The task: Copy out every line of the listing below, requests included, and offset each coordinate in the answers by adding 47 to it.

--- Information given ---

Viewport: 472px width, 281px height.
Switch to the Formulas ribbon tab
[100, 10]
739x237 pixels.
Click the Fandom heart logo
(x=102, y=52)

---

Response:
Viewport: 472px width, 281px height.
Switch to the Formulas ribbon tab
[147, 57]
739x237 pixels.
Click the Fandom heart logo
(x=149, y=99)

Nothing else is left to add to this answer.